In a perspective article for PNAS, Daniel Northrup and colleagues compared projected greenhouse gas emissions from different agri-food technologies with current emissions for maize cultivation. They found that a combination of novel technologies — including digital agriculture, crop genetics, and electric vehicles — implemented as part of a three-phase transition could achieve a 71% reduction in greenhouse gas emissions from row-crop agriculture in the next 15 years. At the same time, these practices aim to build soil carbon stores, which could pave the way to net negative emissions from the sector. The first phase would optimize current agri-food technology by employing digital agriculture to reduce the amount of nitrogen fertilizer used on crops by applying smaller amounts more precisely, a method that could cut emissions by 23%. Next, existing technologies would be replaced with low-emission equivalents, including green methods for synthesizing fertilizers, and replacement of fossil fuel-powered farm equipment with electric equivalents run by renewables. This step could include selective breeding or genetic engineering for certain crop traits, such as improved nitrogen absorption through plant roots.

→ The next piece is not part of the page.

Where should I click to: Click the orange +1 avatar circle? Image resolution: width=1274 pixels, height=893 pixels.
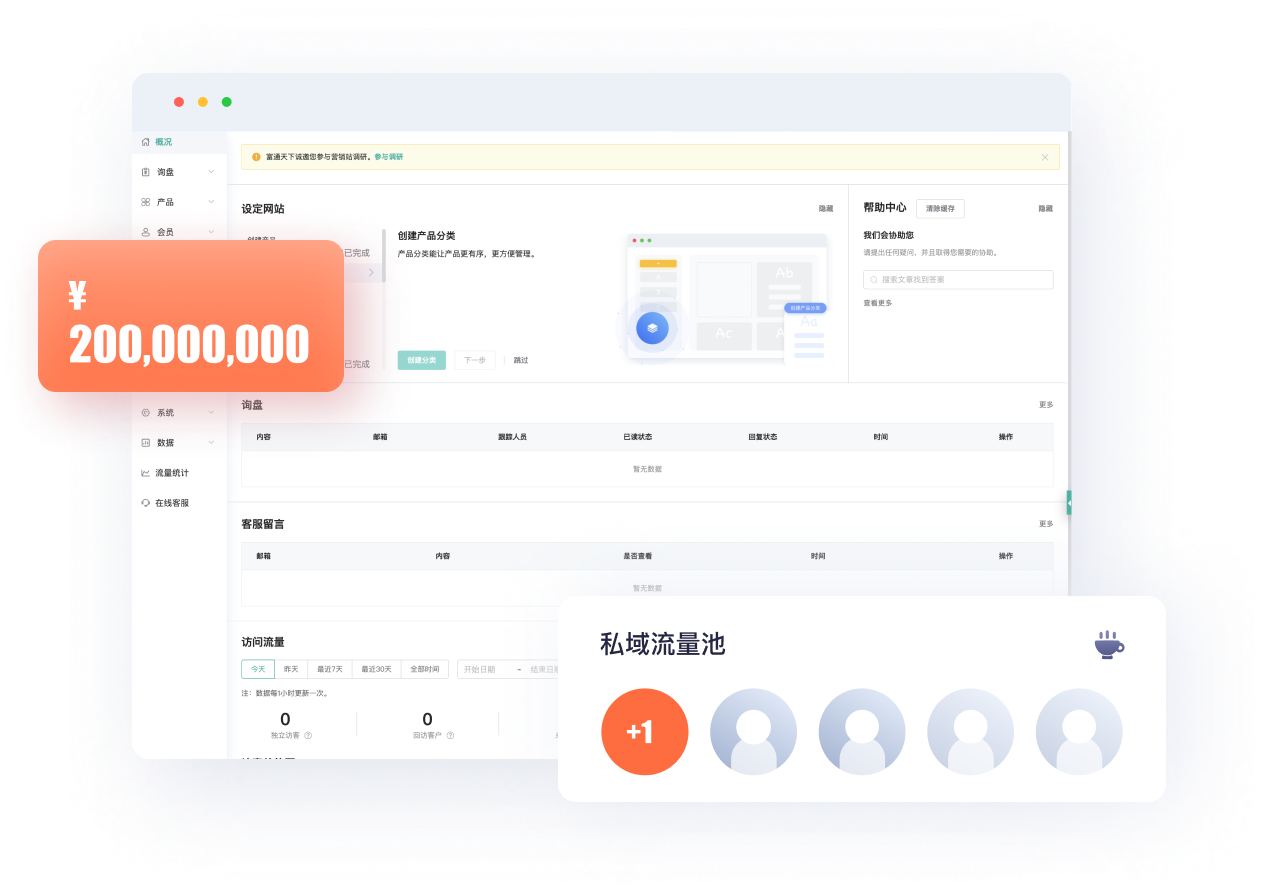[x=644, y=732]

The final step in the agri-tech transition would involve a full redesign of the agricultural system, making use of swarms of small agricultural robots to practice automated precision agriculture with high-performing crop varieties, guided by distributed sensors. An advanced agricultural system like this might reduce carbon emissions by more than 1,700 kilograms per hectare, according to the study. “The report focused on one of the most common cropping systems on the planet — high intensity maize — and worked out a pathway to dramatically decarbonize,” explained Northrup. He argued that high-tech solutions can speed humanity’s transition to more sustainable crop cultivation that maintains vital ecosystem services like carbon sequestration and water filtration. “Because these tools can comfortably operate within current agricultural markets, they are a great place to build trust and converge on sustainable [agricultural] solutions,” he said.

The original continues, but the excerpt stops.